Benefits of explicit urban parameterization in regional climate modeling to study climate and city interactions

Abstract

Most climate models do not explicitly model urban areas and at best describe them as rock covers. Nonetheless, the very high resolutions reached now by the regional climate models may justify and require a more realistic parameterization of surface exchanges between urban canopy and atmosphere. To quantify the potential impact of urbanization on the regional climate, and evaluate the benefits of a detailed urban canopy model compared with a simpler approach, a sensitivity study was carried out over France at a 12-km horizontal resolution with the ALADIN-Climate regional model for 1980–2009 time period. Different descriptions of land use and urban modeling were compared, corresponding to an explicit modeling of cities with the urban canopy model TEB, a conventional and simpler approach representing urban areas as rocks, and a vegetated experiment for which cities are replaced by natural covers. A general evaluation of ALADIN-Climate was first done, that showed an overestimation of the incoming solar radiation but satisfying results in terms of precipitation and near-surface temperatures.
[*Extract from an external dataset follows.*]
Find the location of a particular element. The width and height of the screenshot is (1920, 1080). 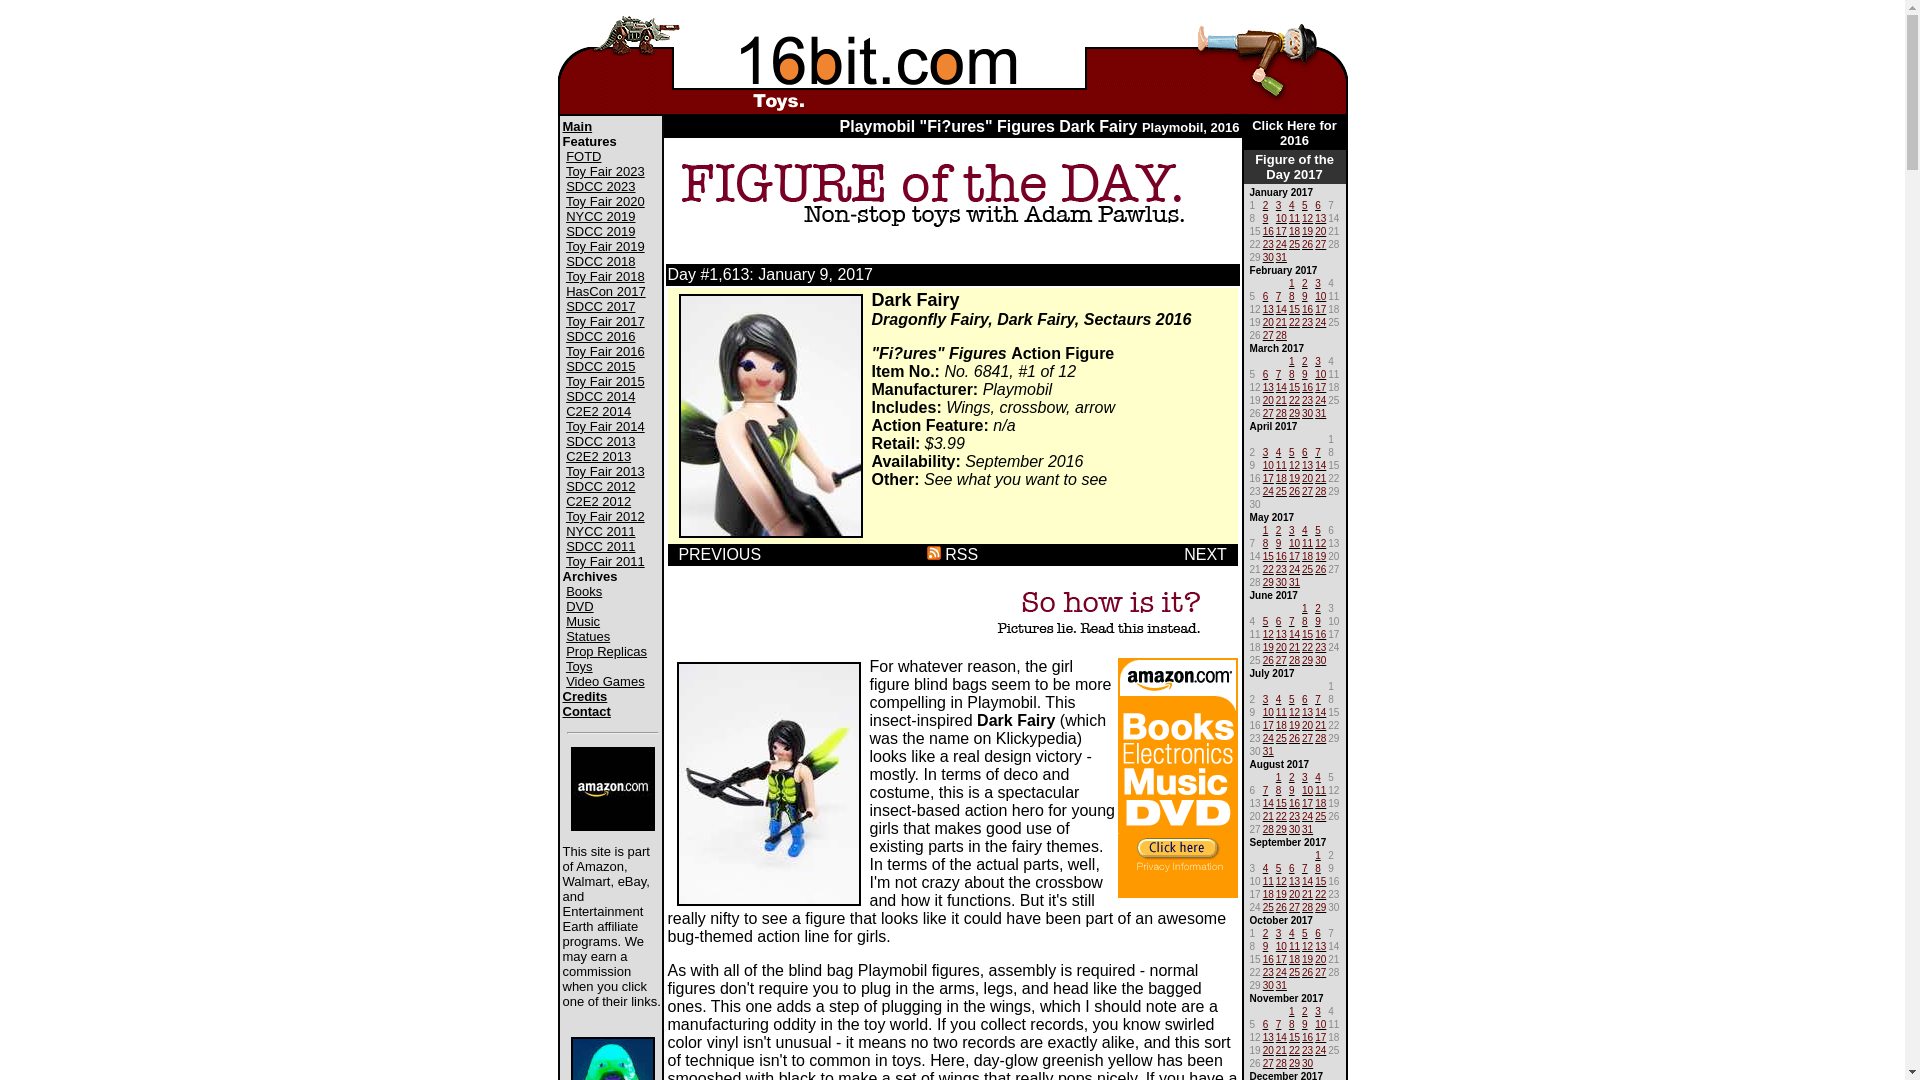

'SDCC 2017' is located at coordinates (599, 306).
The sensitivity analysis then highlighted that urban areas had a significant impact on modeled near-surface temperature. A further analysis on a few large French cities indicated that over the 30 years of simulation they all induced a warming effect both at daytime and nighttime with values up to + 1.5 °C for the city of Paris. The urban model also led to a regional warming extending beyond the urban areas boundaries. Finally, the comparison to temperature observations available for Paris area highlighted that the detailed urban canopy model improved the modeling of the urban heat island compared with a simpler approach.